BEGIN AVAILABLE DATA

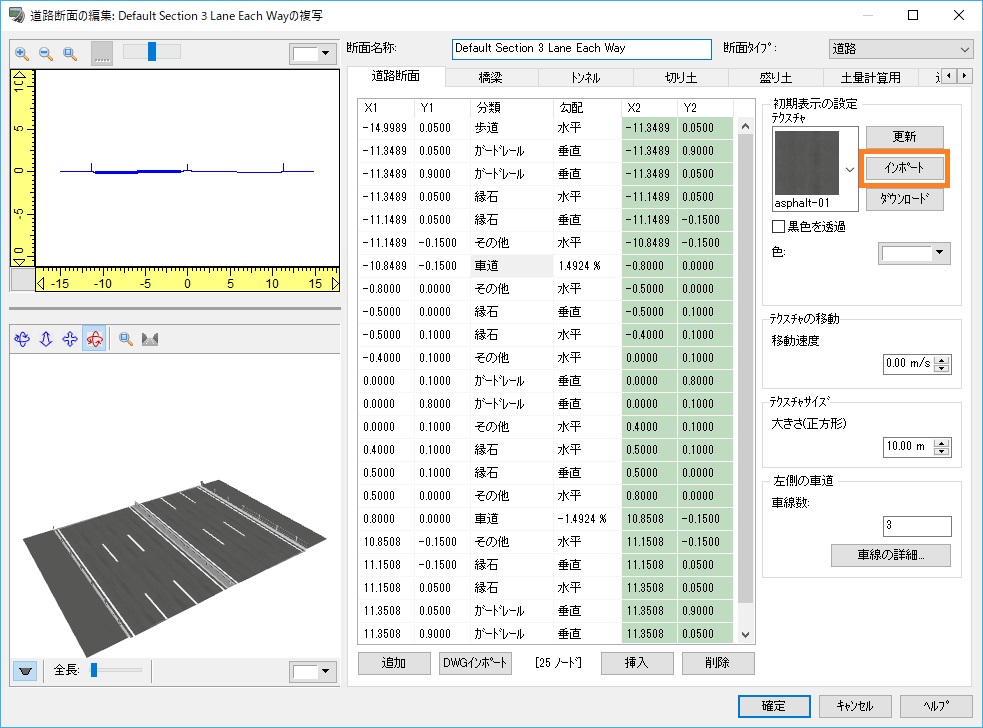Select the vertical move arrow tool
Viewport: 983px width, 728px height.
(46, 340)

END AVAILABLE DATA
BEGIN AVAILABLE DATA

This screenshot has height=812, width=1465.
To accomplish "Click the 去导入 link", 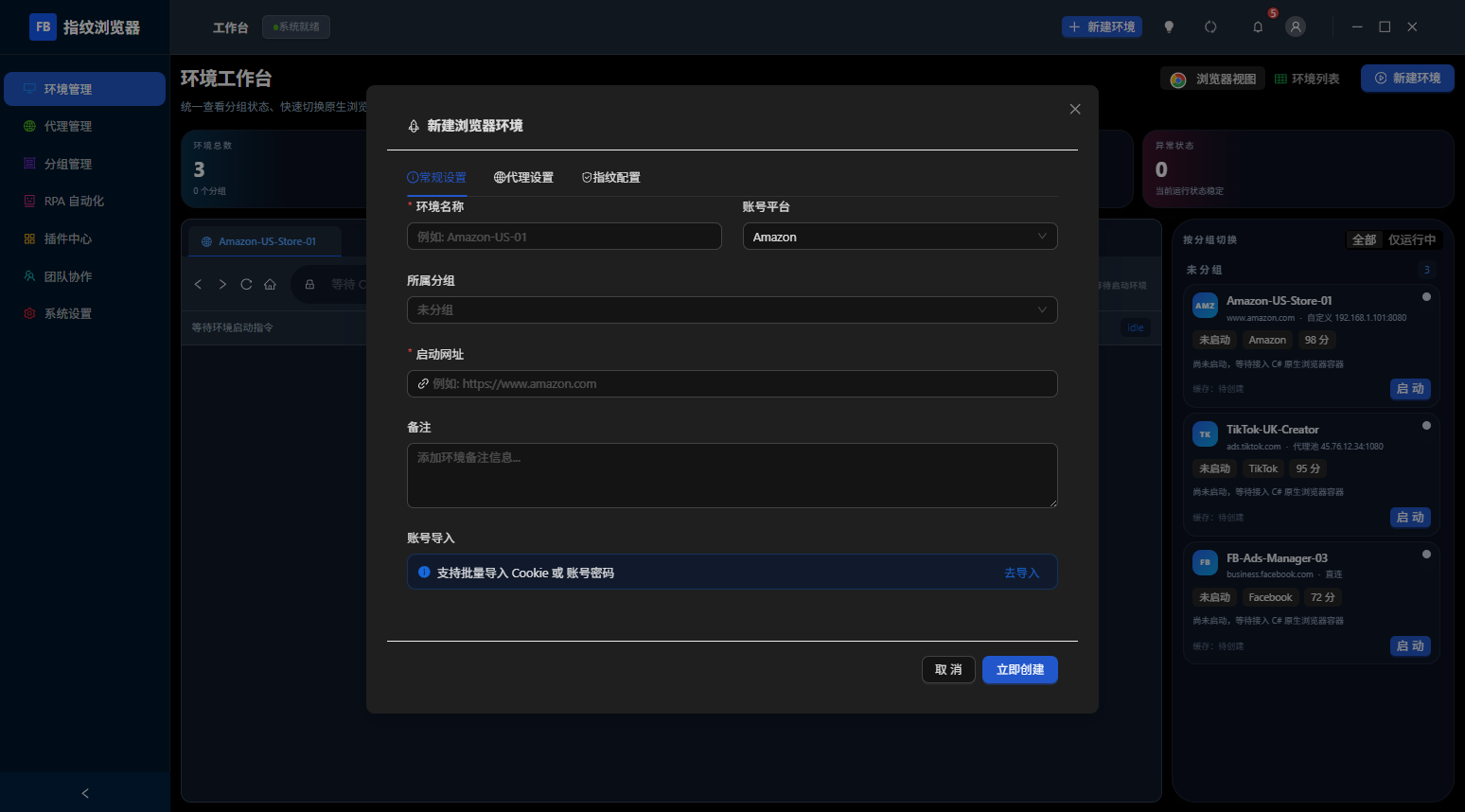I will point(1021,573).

END AVAILABLE DATA

Return each line of the items above that contains the string "height". Matching is case-sensitive.

Viewport: 983px width, 728px height.
This screenshot has height=812, width=1465.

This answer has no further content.